Only the pictures should be dropped; copy the rest of the entries exactly.

Data entries:
BEGIN
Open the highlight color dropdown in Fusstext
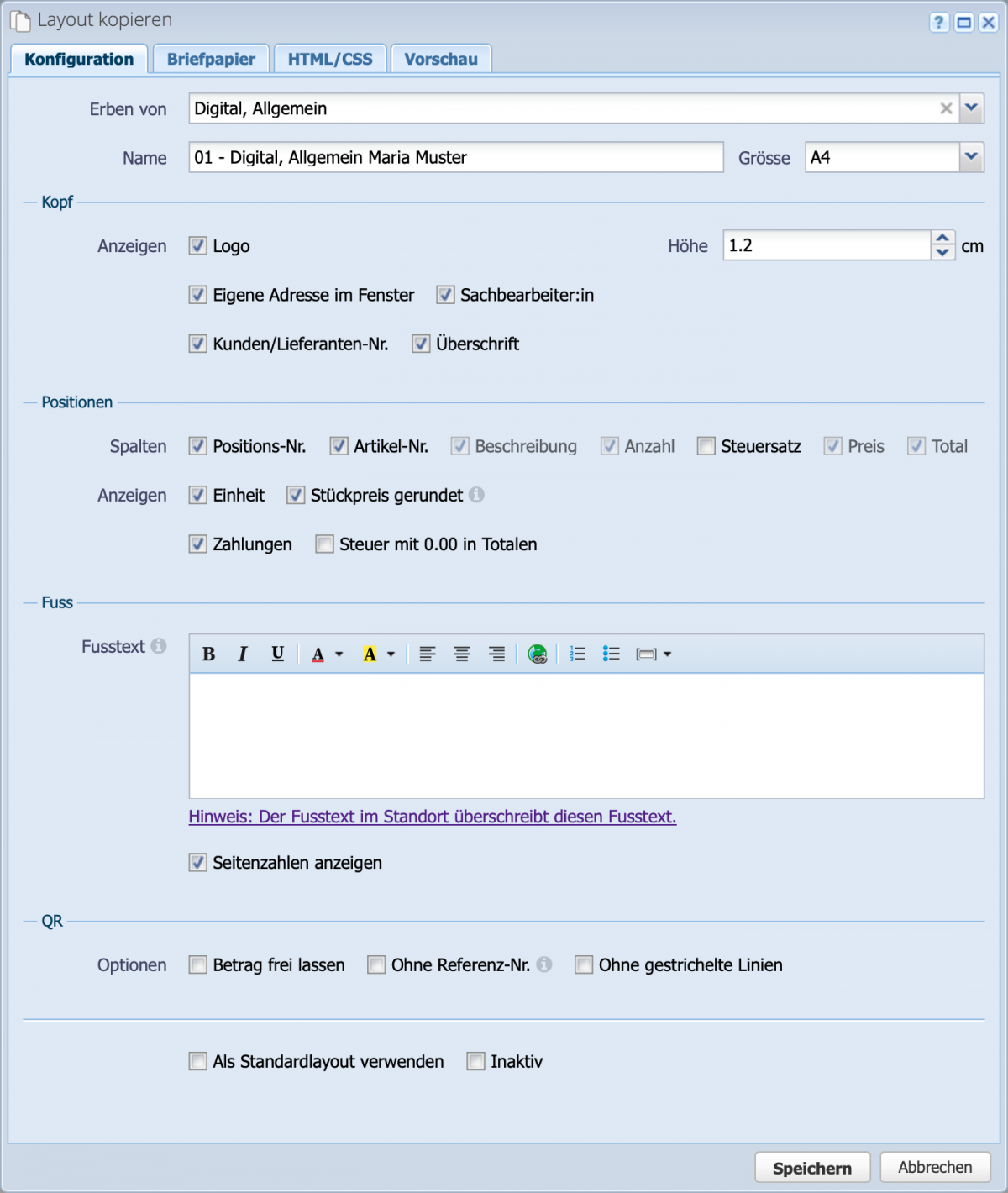The height and width of the screenshot is (1193, 1008). (390, 654)
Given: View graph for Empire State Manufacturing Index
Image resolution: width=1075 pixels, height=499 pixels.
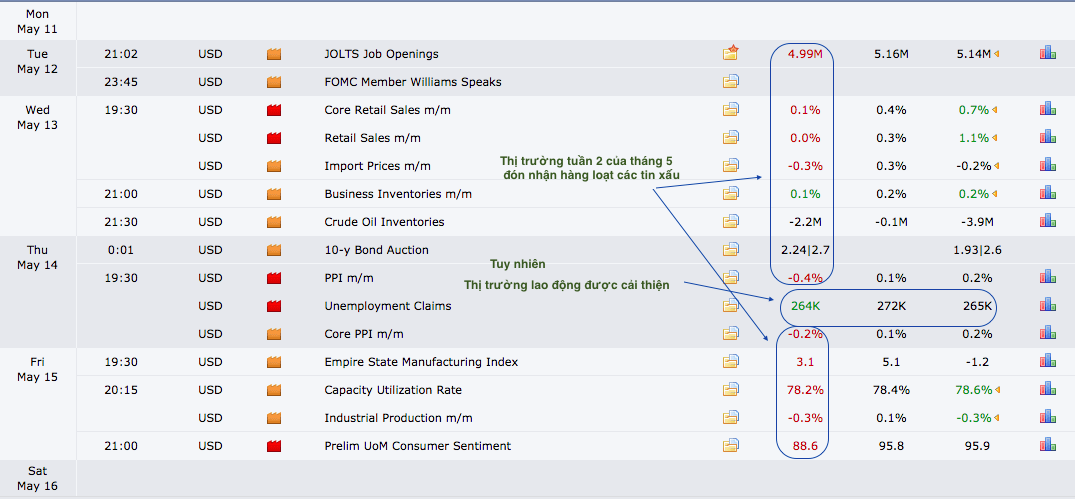Looking at the screenshot, I should (x=1047, y=362).
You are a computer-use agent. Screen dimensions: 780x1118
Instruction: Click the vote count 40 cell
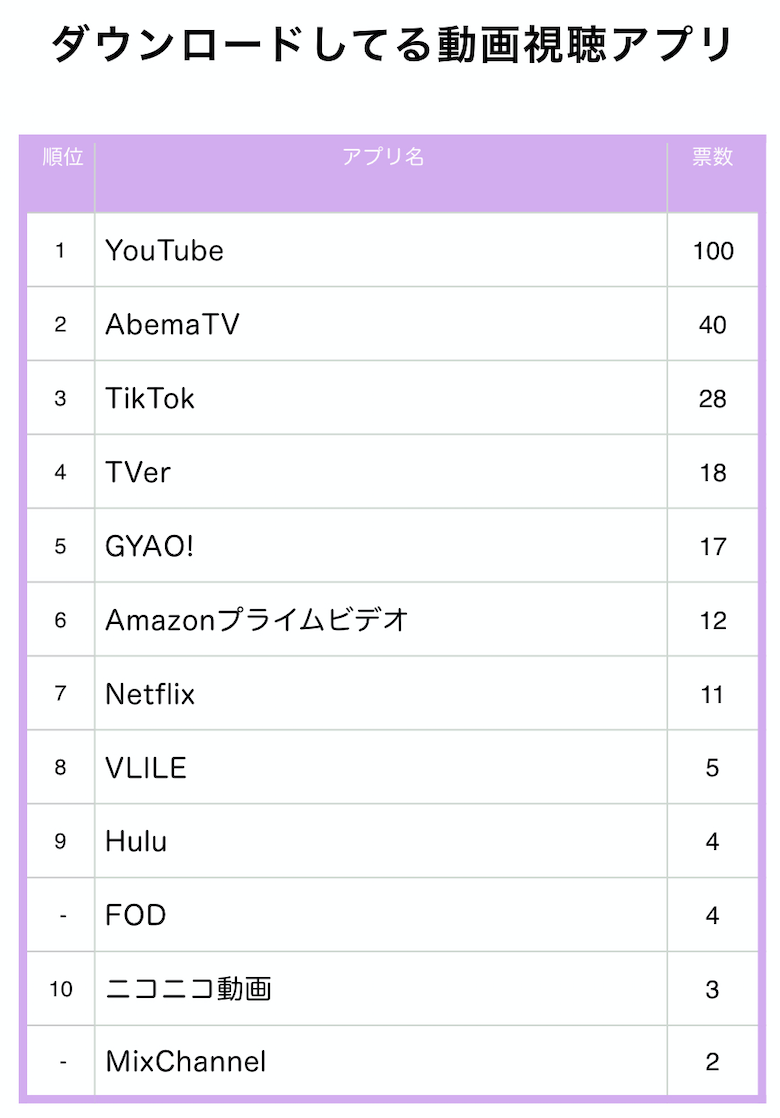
END
* COMPLETED EXERCISE *
Open the highlight color dropdown in Fusstext
The height and width of the screenshot is (1193, 1008). (390, 654)
Given: View graph for Empire State Manufacturing Index
Image resolution: width=1075 pixels, height=499 pixels.
Looking at the screenshot, I should (x=1047, y=362).
You are a computer-use agent. Screen dimensions: 780x1118
Instruction: Click the vote count 40 cell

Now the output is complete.